* What is being asked: Your answer must consist solely of the line containing "LATEST NEWS (854, 171)" and each line after it through the end of the data, copied exactly.

* Records supplied:

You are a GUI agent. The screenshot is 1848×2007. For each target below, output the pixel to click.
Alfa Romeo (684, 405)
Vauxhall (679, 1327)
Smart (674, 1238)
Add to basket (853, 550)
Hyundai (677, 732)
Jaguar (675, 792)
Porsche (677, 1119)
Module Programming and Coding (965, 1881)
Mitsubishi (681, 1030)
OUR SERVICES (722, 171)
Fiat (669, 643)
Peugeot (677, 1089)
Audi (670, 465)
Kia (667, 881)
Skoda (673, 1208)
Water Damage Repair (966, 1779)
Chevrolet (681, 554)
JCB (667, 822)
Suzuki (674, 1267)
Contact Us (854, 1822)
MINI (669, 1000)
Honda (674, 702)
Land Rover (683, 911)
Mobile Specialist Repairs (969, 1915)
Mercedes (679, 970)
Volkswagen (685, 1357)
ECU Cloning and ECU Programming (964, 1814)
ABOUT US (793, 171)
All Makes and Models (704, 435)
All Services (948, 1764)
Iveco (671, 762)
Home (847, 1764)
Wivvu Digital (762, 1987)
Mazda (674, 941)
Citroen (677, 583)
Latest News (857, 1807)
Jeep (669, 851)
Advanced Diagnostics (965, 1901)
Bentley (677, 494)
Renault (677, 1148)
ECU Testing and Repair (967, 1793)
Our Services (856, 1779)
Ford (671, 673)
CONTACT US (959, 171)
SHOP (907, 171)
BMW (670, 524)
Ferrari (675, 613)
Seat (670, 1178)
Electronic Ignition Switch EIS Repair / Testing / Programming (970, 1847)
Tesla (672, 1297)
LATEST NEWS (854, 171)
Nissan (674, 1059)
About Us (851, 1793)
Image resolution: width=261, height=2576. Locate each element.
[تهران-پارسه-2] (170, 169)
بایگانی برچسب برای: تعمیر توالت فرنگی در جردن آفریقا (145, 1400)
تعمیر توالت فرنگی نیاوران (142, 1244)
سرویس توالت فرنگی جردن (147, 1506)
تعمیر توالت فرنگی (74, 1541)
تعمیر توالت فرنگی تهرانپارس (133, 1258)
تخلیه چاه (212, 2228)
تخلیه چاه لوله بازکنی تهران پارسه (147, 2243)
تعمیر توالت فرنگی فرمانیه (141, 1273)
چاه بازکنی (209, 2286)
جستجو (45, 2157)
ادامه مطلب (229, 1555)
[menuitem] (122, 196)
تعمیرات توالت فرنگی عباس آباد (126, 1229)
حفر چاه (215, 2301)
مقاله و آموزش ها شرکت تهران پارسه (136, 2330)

* Written solution:
LATEST NEWS (854, 171)
Nissan (674, 1059)
About Us (851, 1793)
Image resolution: width=261, height=2576. Locate each element.
[تهران-پارسه-2] (170, 169)
بایگانی برچسب برای: تعمیر توالت فرنگی در جردن آفریقا (145, 1400)
تعمیر توالت فرنگی نیاوران (142, 1244)
سرویس توالت فرنگی جردن (147, 1506)
تعمیر توالت فرنگی (74, 1541)
تعمیر توالت فرنگی تهرانپارس (133, 1258)
تخلیه چاه (212, 2228)
تخلیه چاه لوله بازکنی تهران پارسه (147, 2243)
تعمیر توالت فرنگی فرمانیه (141, 1273)
چاه بازکنی (209, 2286)
جستجو (45, 2157)
ادامه مطلب (229, 1555)
[menuitem] (122, 196)
تعمیرات توالت فرنگی عباس آباد (126, 1229)
حفر چاه (215, 2301)
مقاله و آموزش ها شرکت تهران پارسه (136, 2330)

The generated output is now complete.